In November, Brait said that it was planning to focus on maximising value through the realisation of existing assets over the next five years.
Brait also owns about 80percent of gym group Virgin Active and is invested in Premier Foods.
The group said it sold 243.57million shares in Iceland Foods to a newly formed company, wholly owned by Sir Malcolm Walker and executive chairperson Tarsem Dhaliwal.
Brait acquired Iceland Foods through a small stake in 2012 and the remainder in 2015.
Yesterday the group said that Iceland Foods’ management had expressed an interest in owning 100percent of the business for some time, and diligent cash management, combined with a reduced capital expenditure programme, had provided sufficient liquidity to enable them to do so.
Brait’s carrying value for its stake in Iceland Foods at March 31 was £62.5m at the closing exchange rate of R22.17 to the pound.
Iceland Foods was founded in 1970 by Walker, and the sale returns the business to being fully owned by its founder and the management team.
Its earnings before interest, depreciation and amortisation for the year to the end of March were £134m, while net debt was £705m at year end.

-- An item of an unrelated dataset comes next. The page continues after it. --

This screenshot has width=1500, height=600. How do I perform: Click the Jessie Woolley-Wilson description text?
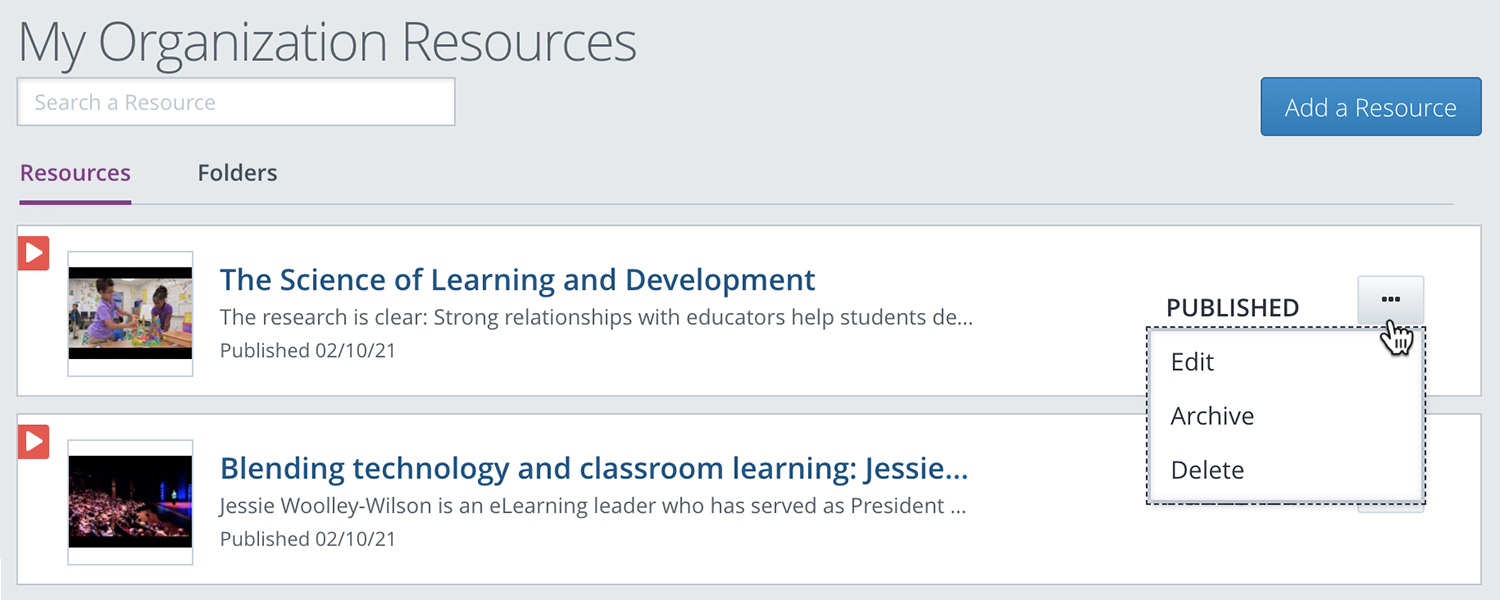[x=593, y=506]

Brait said that it planned to use the proceeds from the Iceland Foods disposal to partially repay the revolving credit facility held by subsidiary Brait Mauritius.

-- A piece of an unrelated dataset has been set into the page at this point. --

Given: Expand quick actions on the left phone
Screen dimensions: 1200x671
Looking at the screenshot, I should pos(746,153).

It said that its net asset value (NAV) per share at the end of March was anticipated to be between R8 and R8.50. This compared to the unaudited interim NAV per share of R38 reported at September 30, 2019.
The issue of 848million new shares pursuant to Brait’s R5.6bn equity capital raise concluded in February 2020, had reduced this interim NAV per share to R17.46.
The further reduction in the guided NAV range was driven by a fall in valuation multiples following the impact of coronavirus, and the impact of coronavirus on the portfolio company profitability and outlook.
Brait’s stake in Virgin Active accounted for more than half of its investment portfolio, which stood at just less than R30bn at the end of September 2019.
Gyms have been closed across the regions in which Virgin Active operates, and shareholders had recently approved a £20m loan to the gym group, of which Brait’s share was £16m, to help it through the pandemic.
Virgin Active was also in discussions with lenders about waiving debt covenants and increasing the size of debt facilities, Brait said.